## To be done:
- A) According to the research guide, how many hypotheses should the one-page brief include?
- B) Reproduce a passage of the research guide word for word. Begin at the words "Not a topic." and stop after "a headline claim.".
- C) Carry the research guide further, continuing on from its final sentence.

## Page extract:
The argument for proprietary consumer research is made in full in our piece on why brand thought leadership has a data problem. This document is what comes next: the operational guide to going from a strategic question to a nationally representative consumer finding, ready to publish, using the Standard Insights platform. No prior research experience required. No six-week timeline.
Prefer to watch the walkthrough? The full demo is below. The step-by-step guide follows.
Walkthrough video: from strategic question to published finding using the Standard Insights workflow.
Before You Brief: The One Decision That Determines Everything
Before you open the platform, you need one sentence.
Not a topic. Not a theme. Not a content pillar. A single, testable strategic question, the specific claim your survey will either confirm or challenge. Everything that follows depends on this sentence being right. Get it wrong here, and the data you receive will be accurate and useless.
A well-scoped strategic question has three properties. It is specific enough to have a right answer and a wrong answer. The brand has a hypothesis about which is true. And the answer is expressible as a single data point, ideally a percentage, that can stand alone as a headline claim.
Here is what that distinction looks like in practice.
Not a strategic question: "What do US consumers think about sustainability in grocery?"
A strategic question: "Do US grocery shoppers trust on-pack sustainability claims made by private label brands?"
The first is a topic. It could generate a hundred findings, none of which point anywhere specific. The second is testable. The brand has a view, they suspect trust is lower than the category assumes, and the survey will either validate or challenge that view. The finding will be a number. The number will make a claim.
Before you open Standard Insights, write this sentence. Then write the one-page brief around it: one research question, three to five hypotheses about what you expect to find, and a named audience segment. The brief is one page. If it is longer, the question is not scoped tightly enough.

## Provided material:
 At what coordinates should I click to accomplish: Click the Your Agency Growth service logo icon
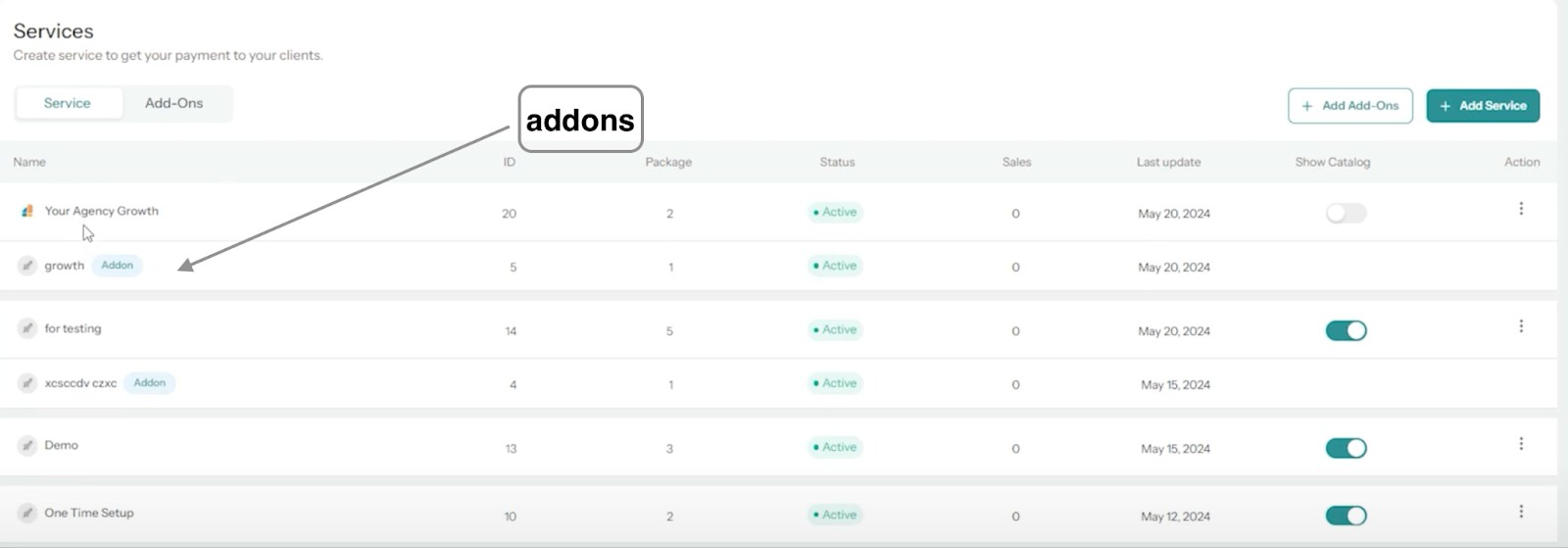pyautogui.click(x=27, y=211)
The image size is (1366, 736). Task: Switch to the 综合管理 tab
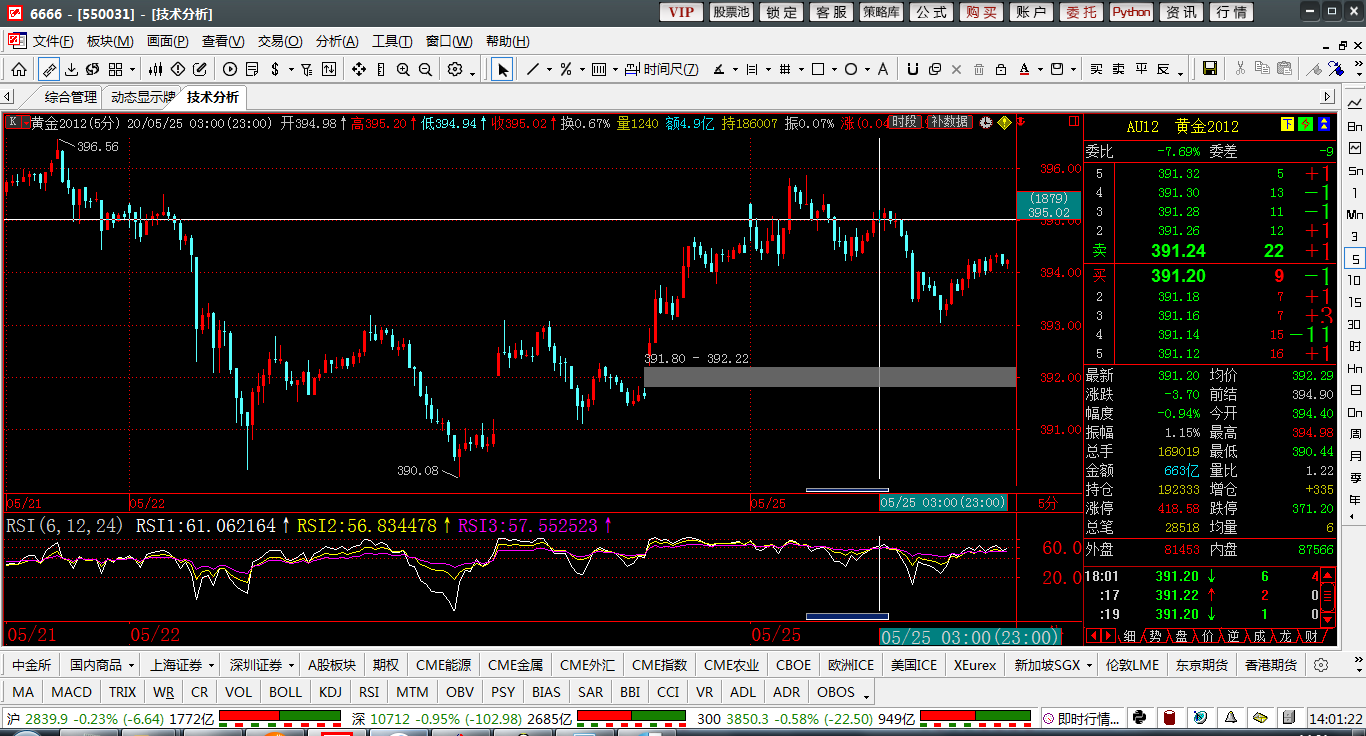(71, 97)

## Outputs for the tasks:
- A) Three to five hypotheses.

- B)
Not a topic. Not a theme. Not a content pillar. A single, testable strategic question, the specific claim your survey will either confirm or challenge. Everything that follows depends on this sentence being right. Get it wrong here, and the data you receive will be accurate and useless.
A well-scoped strategic question has three properties. It is specific enough to have a right answer and a wrong answer. The brand has a hypothesis about which is true. And the answer is expressible as a single data point, ideally a percentage, that can stand alone as a headline claim.

- C)
If you cannot write the strategic question in one sentence, you are not ready to commission the survey.
How to Build Your Survey in Standard Insights
The Standard Insights platform does not ask you to build a survey from scratch. It asks you to describe what you want to know.
The entry point is a topic prompt, one sentence describing the strategic topic you want to investigate. Type it the way you wrote it in your brief. The platform generates a full question set from that prompt, typically in under a minute. In most cases, the first draft is 80% of the way there: the core question is framed correctly, the supporting questions build context, and the answer choices are appropriately constructed.
Refinement happens through the AI chat. This is where the 20% gets fixed. Use it to make questions more specific to your audience, to add a question that addresses a hypothesis your brief includes but the first draft missed, and to remove anything generic that does not contribute to answering the strategic question. Each iteration takes seconds. The standard for a first survey-backed content asset is simple: every question on the final list either answers the strategic question or explains why respondents answered as they did. If a question does neither, cut it.
Two defaults worth applying on a first commission. Keep the question set to 10 to 15 questions, long enough to produce secondary findings that give the report depth, short enough that completion rates stay high and the price low. And keep the question format simple: multiple choice and scale questions for the headline finding, open-ended only if you specifically need direct consumer quotes in the published asset.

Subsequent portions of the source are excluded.